Aside from the news coverage of the event, not much is known about Edward Snowden. And so begins Laura Poitras’s documentary film, “Citizenfour.”
There has always been a distinct unreliability associated with the screening of a documentary. After all, how can documentary hide personal bias when the camera shoots from the director’s point of view? Poitras makes an effective narrative decision to embrace this inherent subjectivity by focusing on her personal interaction with Edward Snowden and the stories that follow.
Although her bias shows through the first-person inter-titles throughout the film, this subjectivity never seems to take anything away from the film. She is, in fact, a seasoned documentarian, and “Citizenfour” represents the final movie in her trilogy about post-9/11 America.
Poitras begins her tale with a dark screen and a streak of light (perhaps the light that will guide her to the ultimate truth). She calmly narrates her correspondence with Citizenfour, a mysterious figure who merely wants to leak information for the public good. We follow this correspondence partly in the dark and partly aware that when this information leaks, the world will change forever. At least that is how Poitras attempts to paint the situation. Slowly but surely, the film rolls on to unveil more and more about Citizenfour until we reach the big reveal: Citizenfour is Edward Snowden.

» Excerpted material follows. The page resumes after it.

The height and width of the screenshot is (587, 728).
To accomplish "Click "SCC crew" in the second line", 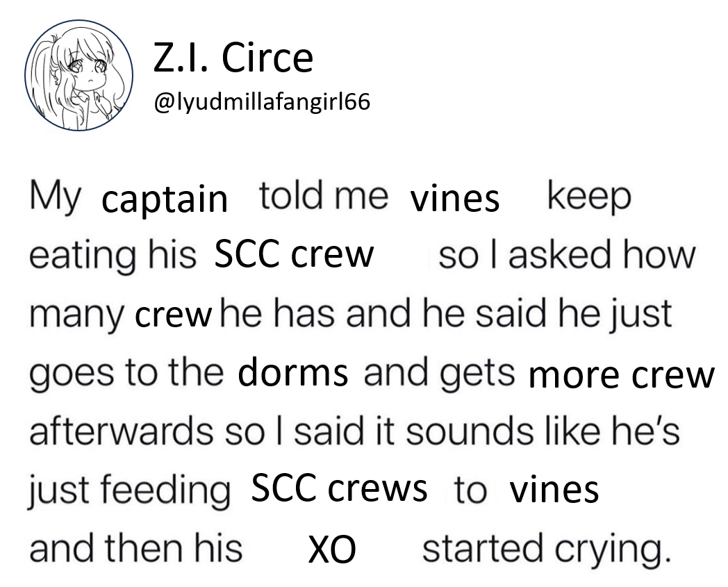I will 294,254.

Of course, this is not the climax; Poitras chooses to calmly breeze past this revelation and proceeds focus on the manhunt for Snowden. Poitras contrasts images of frantic television reporters wondering when the manhunt will end with shots of Snowden sitting on a bed in a cramped Hong Kong hotel. Snowden knows the government will find him. “I don’t want this to be a story about me,” Snowden remarks as he, two reporters and Poitras discuss how he leaked the documents to the general public.

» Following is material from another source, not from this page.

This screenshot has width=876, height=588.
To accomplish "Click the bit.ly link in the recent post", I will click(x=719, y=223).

Snowden is right: the act of secret government surveillance of innocent lives is a phenomenon that eclipses his actions; Snowden is simply the guy who decided to lift the curtain. At the same time, Poitras gives the audience so many close-ups and glimpses of Snowden that you cannot help but feel that he chose to become a martyr for the cause.
And what is this cause? Poitras never really secures an exact answer; she focuses sometimes on debates over privacy versus national security and sometimes on Snowden’s humanity, without ever landing on one specific theme. Perhaps this is the greatest flaw of “Citizenfour”: the film seems to drone on after the documents have been leaked and the aftermath has been recorded.
It’s not until Poitras revisits Snowden to fill him in on the extent of his actions that the film quietly fades to black. Once again, Poitras’ calm demeanor emanates from the screen as the audience finishes the film with an unsettled feeling, fully aware that the ripples of Snowden’s actions are far from over as more information about the NSA’s actions trickles to the public.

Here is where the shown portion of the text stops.